Siege of Calais, Wild man of the West Indies, Boheme - review: ETO is back on tour with three superb productions

With opera of this calibre touring to every corner of the country, who needs London?

This week visiting Truro and Poole, next week Norwich and Sheffield, English Touring Opera are back on tour, in top form and with three superb productions, two of which are rarities.

As directed by James Conway on Samal Blak’s windswept set, Donizetti’s The Siege of Calais comes over as a bleakly magnificent parable of patriotism, in which Catherine Carby takes the trouser-role of the civic leader’s son and Paula Sides that of her wife.

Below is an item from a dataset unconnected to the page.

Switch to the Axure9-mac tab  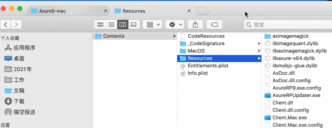68,11
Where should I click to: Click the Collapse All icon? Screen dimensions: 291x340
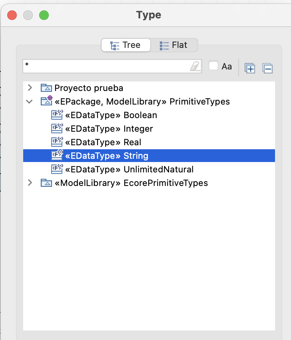click(267, 68)
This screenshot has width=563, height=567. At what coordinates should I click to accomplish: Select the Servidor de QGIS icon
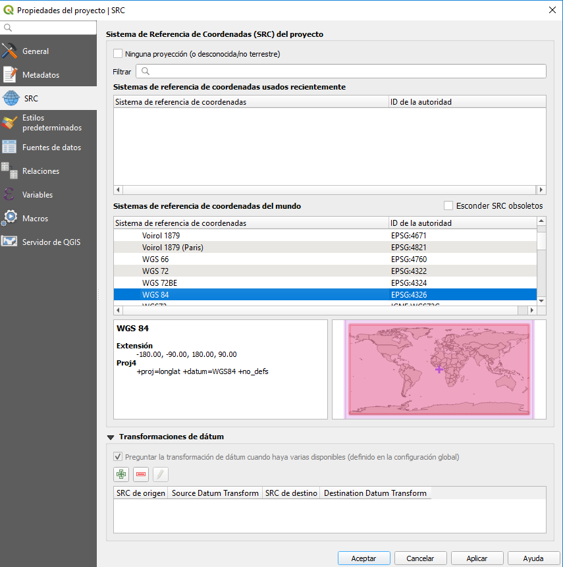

Igbal Khan directs the same composer’s The Wild Man of the West Indies on a starkly evocative set by Florence de Mare, with fine performances by Nicholas Sharratt, Njabulo Madlala, and Peter Braithwaite. But the singer who gives both these productions visceral power is baritone Craig Smith, who turns the role of the Lear-like Cardenio (the Wild Man) into a riveting study in patriarchal arrogance and encroaching madness. 

And it’s a long time since I saw as felicitous a production of La Boheme as that which Conway directs here on de Mare’s charming sets. David Butt Philip’s Rodolfo and Ilona Domnich’s Mimi meld their voices beautifully, and among the other roles – all strongly cast – Madlala’s Schaunard and Matthew Stiff’s Colline are outstanding. With opera of this calibre touring to every corner of the country, who needs London?